Three Fictions
Liesl Jobson

Infectious

A woman waited in doorways, stood under arches, listened at windows for the magical abracadabra -- a combination she knew would arrive.
The doctor said it could come at any given time, so she listened to the September wind, waited for Jacaranda blossoms to fall and pop underfoot in November. She heard hadedahs shriek at dawn in December, but by February, there was still no sign, only sighs and post gathering unopened on the mantel and her nails chewed till they bled and throbbed.
The taxidriver with flared nostrils said it would come soon.
It would be a cryptic code: the right words whispered by a stranger wearing lilac eyeshadow perhaps: "light of lime, purge of pipe," or a message flashing on an electronic hording over the highway: "inner circle infant, don't drop the dog."
How will I know if I've been called, she asked at confession? The priest said to open last year's umbrella. She consulted a palm reader, a gambler, a hungry vagrant to whom she offered a tin of beans. She handed over her questions to those who would take them, gave them away for free.
The radio bumped onto the indigenous language station by accident. In that moment of not knowing who the Radio Xitsonga DJ was, she heard the answer in a leeched voice: answer your phone, please and dammit, or at least open your post.


Cooking

Knock, knock, are you hot? Reply or die, what's the cry? Ooh ah, ja and ja, if you do it, don't tell your ma.

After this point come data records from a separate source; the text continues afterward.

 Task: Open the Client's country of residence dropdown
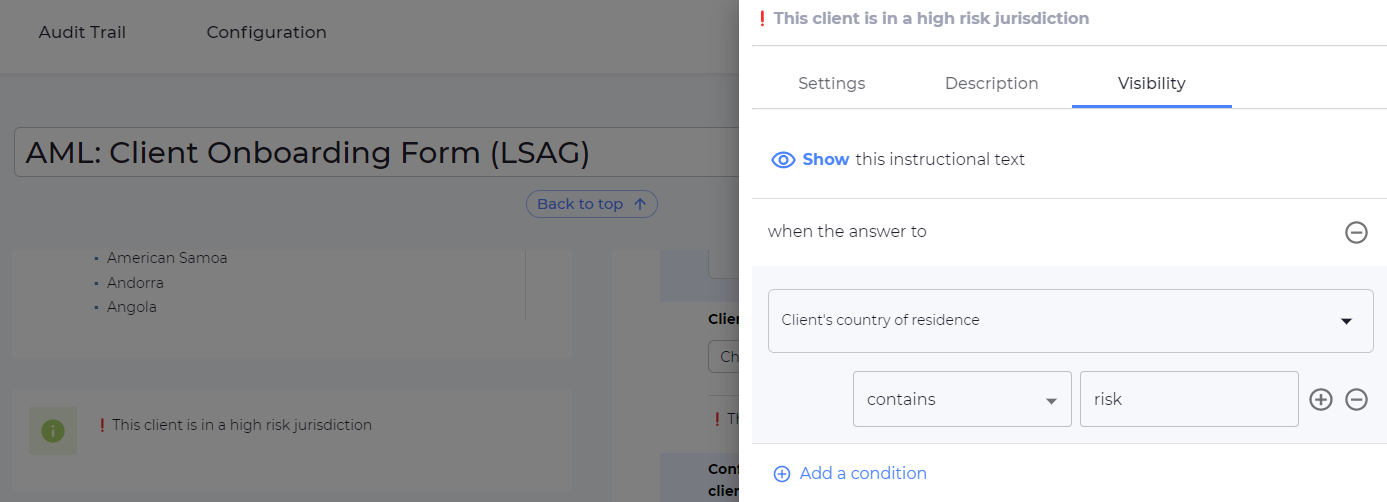tap(1070, 321)
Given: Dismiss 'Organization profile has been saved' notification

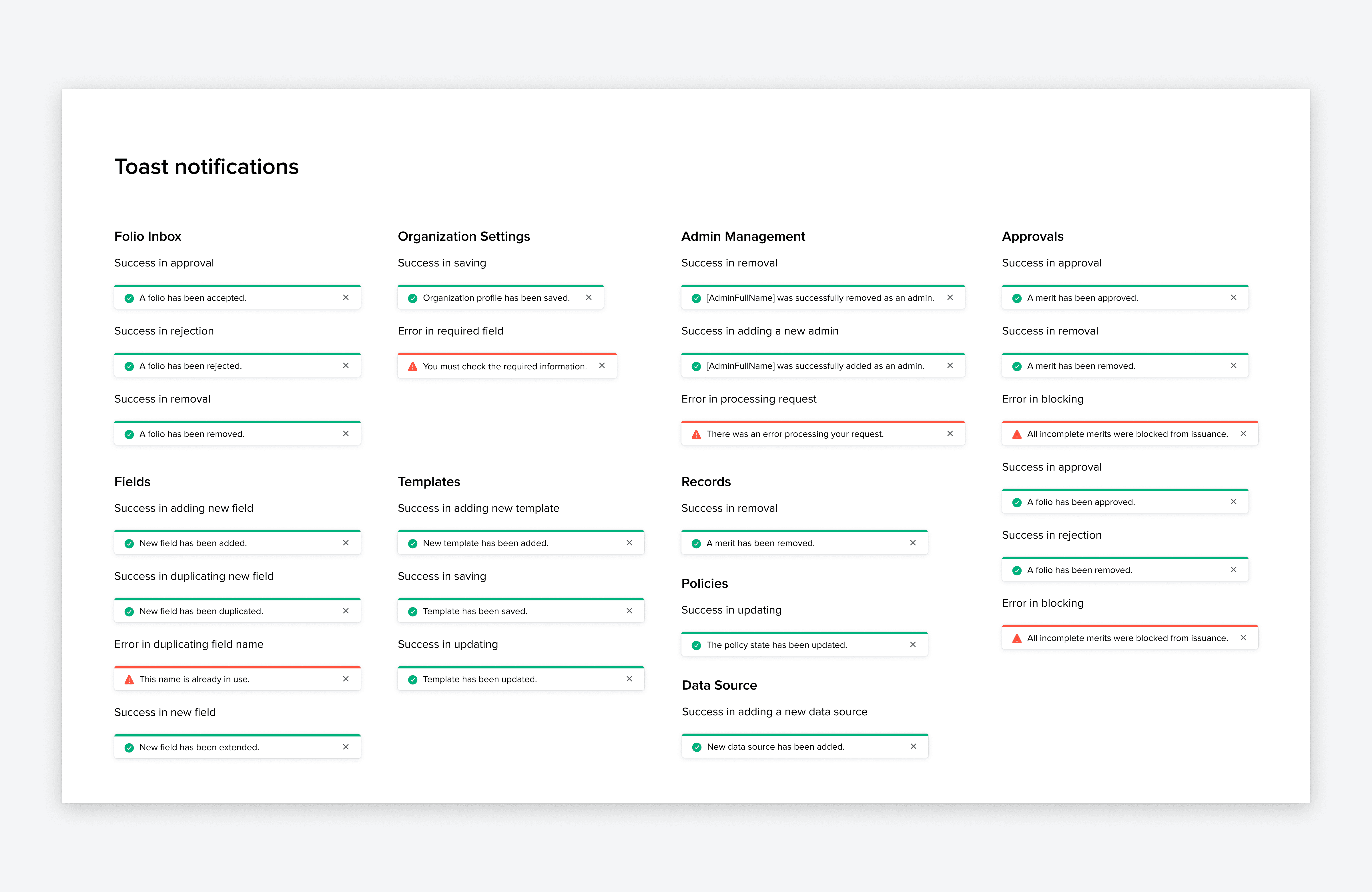Looking at the screenshot, I should [x=589, y=298].
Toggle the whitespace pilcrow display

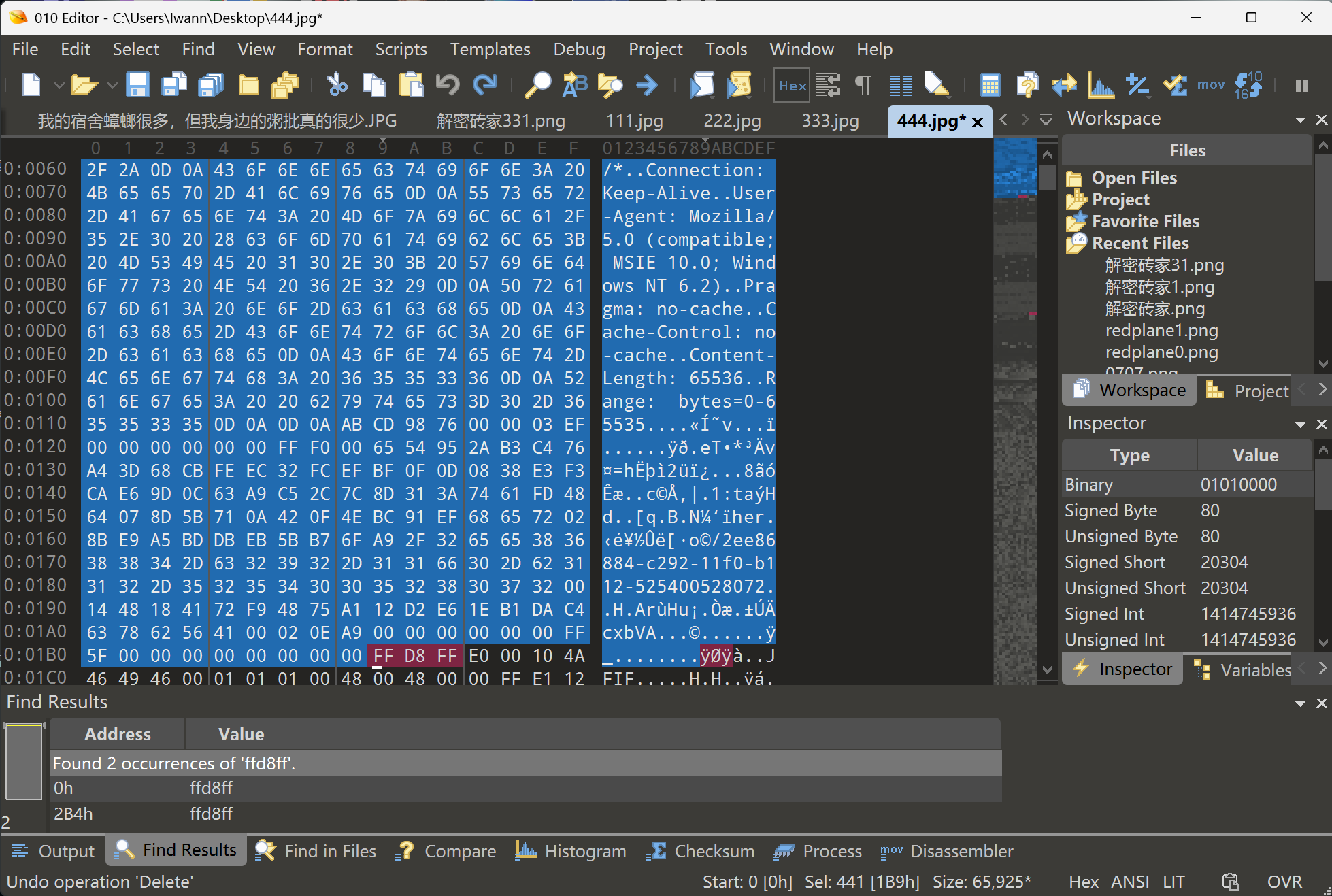coord(863,85)
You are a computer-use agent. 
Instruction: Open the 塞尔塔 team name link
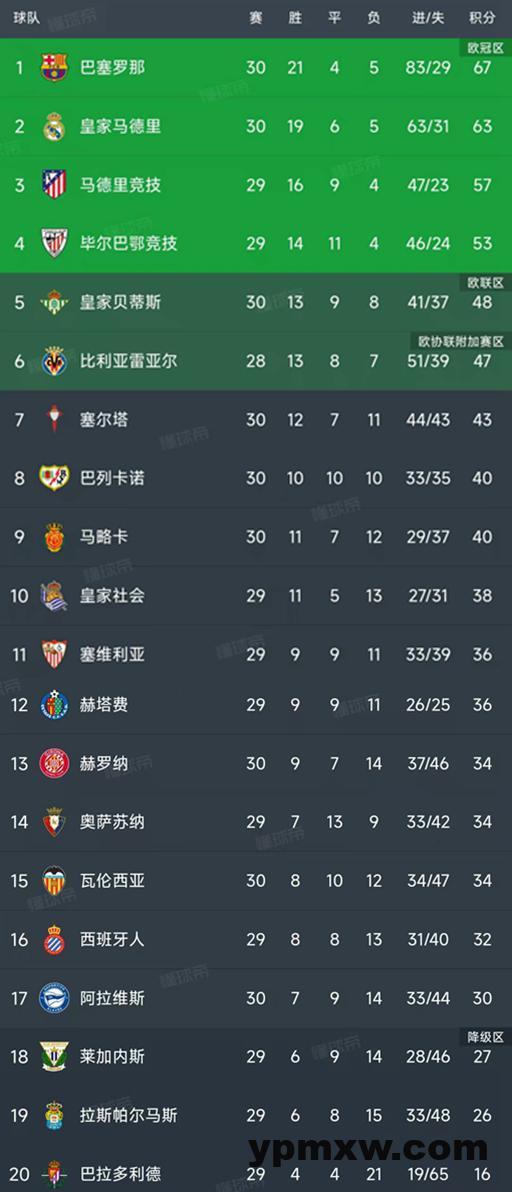[x=104, y=420]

The junior girls are French skipping next to the netball court, elastic firm around smooth knees, gymslips fly with each hop and twist. On the court seniors practise for today's netball quarter-final. They jostle for the ball. Catch. Two steps. Throw. Pleated skirts swing revealing firm thighs, taut buttocks, little breasts jiggle with each pitch and shoot. This afternoon the boys will come to the match, honking vuvuzelas, whistling, waiting, hungry plucky boys. When I was ten we sang Chocolate cake when you bake, how many minutes do you take?


In the Biscuits

Discord speaks in the insect air. Sometimes it's the computer buzz, or cables in a snarl beside my bed that make my heart race, my palms sweat. The modem, the ear phones, the camera toys. If they were snakes I would not be so fearful. I would chase them out, saying Shoo! Shoo! Out boys. Other times it's the weevils in the cupboard, weaving stringy tangles in the biscuits, the flour, the oats that make my knees buckle in a faint, because once you've got weevils you can never get rid of them, unless you buy those super duper snappy Tuppers, which we can't afford. And I can't be throwing the flour out every time the webs appear. I can't bear waste, so I sieve the flour and throw out the tangles, making sure you're not in the room when I'm picking the weevils out your pancake, turning the pan on high to kill any eggs. Or it can be the unopened post -- a stack now -- of bills I'm afraid to open. Debt, like marriage, a union of being fucked deeper and deeper. After the fanfare, no more ceremony, just shopping for gear, accumulating kit. Stuff and things. Too many things.